Work item: With no addition or omission, return the entries below.

Record set:

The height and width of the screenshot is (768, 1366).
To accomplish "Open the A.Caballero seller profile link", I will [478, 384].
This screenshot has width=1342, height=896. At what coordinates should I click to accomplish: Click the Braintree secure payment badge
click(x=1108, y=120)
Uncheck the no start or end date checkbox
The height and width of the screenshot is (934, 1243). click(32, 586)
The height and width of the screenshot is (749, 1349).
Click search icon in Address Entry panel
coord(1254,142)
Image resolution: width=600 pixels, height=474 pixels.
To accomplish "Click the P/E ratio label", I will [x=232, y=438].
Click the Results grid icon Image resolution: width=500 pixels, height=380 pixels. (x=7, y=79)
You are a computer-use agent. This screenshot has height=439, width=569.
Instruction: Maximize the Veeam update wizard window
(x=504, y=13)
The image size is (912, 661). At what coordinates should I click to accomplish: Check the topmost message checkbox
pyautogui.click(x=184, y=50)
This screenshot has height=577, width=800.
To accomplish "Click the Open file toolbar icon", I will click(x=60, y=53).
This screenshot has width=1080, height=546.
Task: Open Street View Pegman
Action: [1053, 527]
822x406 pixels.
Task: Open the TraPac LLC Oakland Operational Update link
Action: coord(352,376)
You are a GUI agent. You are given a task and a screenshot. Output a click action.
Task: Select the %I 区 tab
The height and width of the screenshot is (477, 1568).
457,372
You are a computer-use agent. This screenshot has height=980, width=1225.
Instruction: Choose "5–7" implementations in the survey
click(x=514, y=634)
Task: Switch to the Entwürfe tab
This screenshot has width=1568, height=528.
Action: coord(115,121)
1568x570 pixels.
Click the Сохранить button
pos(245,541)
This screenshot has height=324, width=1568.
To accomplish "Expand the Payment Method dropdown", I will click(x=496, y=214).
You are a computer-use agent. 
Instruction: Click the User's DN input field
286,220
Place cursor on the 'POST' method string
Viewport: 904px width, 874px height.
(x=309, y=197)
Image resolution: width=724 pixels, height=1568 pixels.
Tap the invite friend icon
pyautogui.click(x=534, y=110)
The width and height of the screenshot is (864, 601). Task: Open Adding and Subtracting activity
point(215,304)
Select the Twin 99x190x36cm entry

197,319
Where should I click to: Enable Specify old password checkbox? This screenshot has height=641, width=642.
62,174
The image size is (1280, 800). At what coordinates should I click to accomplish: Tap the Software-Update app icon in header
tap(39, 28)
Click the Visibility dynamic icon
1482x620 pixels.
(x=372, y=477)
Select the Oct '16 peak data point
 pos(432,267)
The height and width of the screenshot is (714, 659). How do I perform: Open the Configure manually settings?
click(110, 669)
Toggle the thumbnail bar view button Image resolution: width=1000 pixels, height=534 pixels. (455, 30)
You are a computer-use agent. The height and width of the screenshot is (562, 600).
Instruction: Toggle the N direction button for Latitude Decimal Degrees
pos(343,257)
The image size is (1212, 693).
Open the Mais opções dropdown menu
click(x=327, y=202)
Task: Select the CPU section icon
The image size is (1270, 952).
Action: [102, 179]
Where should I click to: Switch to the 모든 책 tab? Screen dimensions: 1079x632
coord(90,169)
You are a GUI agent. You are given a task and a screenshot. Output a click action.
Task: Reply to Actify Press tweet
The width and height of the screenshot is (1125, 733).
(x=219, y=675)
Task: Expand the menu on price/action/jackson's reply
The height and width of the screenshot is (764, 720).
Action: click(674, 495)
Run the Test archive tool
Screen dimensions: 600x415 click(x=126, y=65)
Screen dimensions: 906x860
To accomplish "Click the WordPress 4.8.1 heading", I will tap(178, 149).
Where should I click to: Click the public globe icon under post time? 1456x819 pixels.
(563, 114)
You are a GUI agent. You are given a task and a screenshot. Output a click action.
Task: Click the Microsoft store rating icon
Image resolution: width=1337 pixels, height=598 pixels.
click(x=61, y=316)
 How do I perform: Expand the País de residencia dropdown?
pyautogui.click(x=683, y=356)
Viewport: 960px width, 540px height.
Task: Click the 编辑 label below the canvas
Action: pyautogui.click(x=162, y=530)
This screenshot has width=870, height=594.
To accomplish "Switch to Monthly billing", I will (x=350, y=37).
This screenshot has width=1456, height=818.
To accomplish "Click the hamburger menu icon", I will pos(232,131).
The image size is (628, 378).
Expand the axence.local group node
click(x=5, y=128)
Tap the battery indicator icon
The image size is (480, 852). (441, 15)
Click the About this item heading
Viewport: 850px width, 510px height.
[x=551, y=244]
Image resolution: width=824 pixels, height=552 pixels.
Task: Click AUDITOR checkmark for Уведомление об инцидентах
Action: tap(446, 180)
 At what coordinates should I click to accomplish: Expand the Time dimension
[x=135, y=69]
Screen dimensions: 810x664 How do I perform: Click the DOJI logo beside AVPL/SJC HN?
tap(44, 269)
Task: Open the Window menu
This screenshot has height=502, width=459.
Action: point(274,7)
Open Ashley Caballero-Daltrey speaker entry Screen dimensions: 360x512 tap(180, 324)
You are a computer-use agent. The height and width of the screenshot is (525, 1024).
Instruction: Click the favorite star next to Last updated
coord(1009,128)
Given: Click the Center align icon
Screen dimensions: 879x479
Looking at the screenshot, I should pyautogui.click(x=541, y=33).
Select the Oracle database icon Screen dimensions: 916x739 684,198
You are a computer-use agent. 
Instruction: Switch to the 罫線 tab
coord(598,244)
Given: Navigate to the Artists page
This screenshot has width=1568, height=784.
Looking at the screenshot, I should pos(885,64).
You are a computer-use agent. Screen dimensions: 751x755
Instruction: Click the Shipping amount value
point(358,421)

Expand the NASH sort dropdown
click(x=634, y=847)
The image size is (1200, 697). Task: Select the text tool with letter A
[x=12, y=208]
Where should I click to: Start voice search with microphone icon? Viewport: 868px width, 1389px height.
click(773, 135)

Exercise result:
The height and width of the screenshot is (768, 1366).
To accomplish "Open the A.Caballero seller profile link", I will [478, 384].
This screenshot has width=1342, height=896. At what coordinates should I click to accomplish: Click the Braintree secure payment badge
click(x=1108, y=120)
Uncheck the no start or end date checkbox
The height and width of the screenshot is (934, 1243). click(32, 586)
The height and width of the screenshot is (749, 1349).
Click search icon in Address Entry panel
coord(1254,142)
Image resolution: width=600 pixels, height=474 pixels.
To accomplish "Click the P/E ratio label", I will [x=232, y=438].
Click the Results grid icon Image resolution: width=500 pixels, height=380 pixels. (x=7, y=79)
You are a computer-use agent. This screenshot has height=439, width=569.
Instruction: Maximize the Veeam update wizard window
(x=504, y=13)
The image size is (912, 661). At what coordinates should I click to accomplish: Check the topmost message checkbox
pyautogui.click(x=184, y=50)
This screenshot has height=577, width=800.
To accomplish "Click the Open file toolbar icon", I will click(x=60, y=53).
This screenshot has width=1080, height=546.
Task: Open Street View Pegman
Action: [1053, 527]
822x406 pixels.
Task: Open the TraPac LLC Oakland Operational Update link
Action: coord(352,376)
You are a GUI agent. You are given a task and a screenshot. Output a click action.
Task: Select the %I 区 tab
The height and width of the screenshot is (477, 1568).
457,372
You are a computer-use agent. This screenshot has height=980, width=1225.
Instruction: Choose "5–7" implementations in the survey
click(x=514, y=634)
Task: Switch to the Entwürfe tab
This screenshot has width=1568, height=528.
Action: coord(115,121)
1568x570 pixels.
Click the Сохранить button
pos(245,541)
This screenshot has height=324, width=1568.
To accomplish "Expand the Payment Method dropdown", I will click(x=496, y=214).
You are a computer-use agent. 
Instruction: Click the User's DN input field
286,220
Place cursor on the 'POST' method string
Viewport: 904px width, 874px height.
(x=309, y=197)
Image resolution: width=724 pixels, height=1568 pixels.
Tap the invite friend icon
pyautogui.click(x=534, y=110)
The width and height of the screenshot is (864, 601). Task: Open Adding and Subtracting activity
point(215,304)
Select the Twin 99x190x36cm entry

197,319
Where should I click to: Enable Specify old password checkbox? This screenshot has height=641, width=642.
62,174
The image size is (1280, 800). At what coordinates should I click to accomplish: Tap the Software-Update app icon in header
tap(39, 28)
Click the Visibility dynamic icon
1482x620 pixels.
(x=372, y=477)
Select the Oct '16 peak data point
 pos(432,267)
The height and width of the screenshot is (714, 659). How do I perform: Open the Configure manually settings?
click(110, 669)
Toggle the thumbnail bar view button Image resolution: width=1000 pixels, height=534 pixels. (455, 30)
You are a computer-use agent. The height and width of the screenshot is (562, 600).
Instruction: Toggle the N direction button for Latitude Decimal Degrees
pos(343,257)
The image size is (1212, 693).
Open the Mais opções dropdown menu
click(x=327, y=202)
Task: Select the CPU section icon
The image size is (1270, 952).
Action: [102, 179]
Where should I click to: Switch to the 모든 책 tab? Screen dimensions: 1079x632
coord(90,169)
You are a GUI agent. You are given a task and a screenshot. Output a click action.
Task: Reply to Actify Press tweet
The width and height of the screenshot is (1125, 733).
(x=219, y=675)
Task: Expand the menu on price/action/jackson's reply
The height and width of the screenshot is (764, 720).
Action: click(674, 495)
Run the Test archive tool
Screen dimensions: 600x415 click(x=126, y=65)
Screen dimensions: 906x860
To accomplish "Click the WordPress 4.8.1 heading", I will tap(178, 149).
Where should I click to: Click the public globe icon under post time? 1456x819 pixels.
(563, 114)
You are a GUI agent. You are given a task and a screenshot. Output a click action.
Task: Click the Microsoft store rating icon
Image resolution: width=1337 pixels, height=598 pixels.
click(x=61, y=316)
 How do I perform: Expand the País de residencia dropdown?
pyautogui.click(x=683, y=356)
Viewport: 960px width, 540px height.
Task: Click the 编辑 label below the canvas
Action: pyautogui.click(x=162, y=530)
This screenshot has width=870, height=594.
To accomplish "Switch to Monthly billing", I will (x=350, y=37).
This screenshot has width=1456, height=818.
To accomplish "Click the hamburger menu icon", I will pos(232,131).
The image size is (628, 378).
Expand the axence.local group node
click(x=5, y=128)
Tap the battery indicator icon
The image size is (480, 852). (441, 15)
Click the About this item heading
Viewport: 850px width, 510px height.
[x=551, y=244]
Image resolution: width=824 pixels, height=552 pixels.
Task: Click AUDITOR checkmark for Уведомление об инцидентах
Action: tap(446, 180)
 At what coordinates should I click to accomplish: Expand the Time dimension
[x=135, y=69]
Screen dimensions: 810x664 How do I perform: Click the DOJI logo beside AVPL/SJC HN?
tap(44, 269)
Task: Open the Window menu
This screenshot has height=502, width=459.
Action: point(274,7)
Open Ashley Caballero-Daltrey speaker entry Screen dimensions: 360x512 tap(180, 324)
You are a computer-use agent. The height and width of the screenshot is (525, 1024).
Instruction: Click the favorite star next to Last updated
coord(1009,128)
Given: Click the Center align icon
Screen dimensions: 879x479
Looking at the screenshot, I should pyautogui.click(x=541, y=33).
Select the Oracle database icon Screen dimensions: 916x739 684,198
You are a computer-use agent. 
Instruction: Switch to the 罫線 tab
coord(598,244)
Given: Navigate to the Artists page
This screenshot has width=1568, height=784.
Looking at the screenshot, I should pos(885,64).
You are a computer-use agent. Screen dimensions: 751x755
Instruction: Click the Shipping amount value
point(358,421)

Expand the NASH sort dropdown
click(x=634, y=847)
The image size is (1200, 697). Task: Select the text tool with letter A
[x=12, y=208]
Where should I click to: Start voice search with microphone icon? Viewport: 868px width, 1389px height.
click(773, 135)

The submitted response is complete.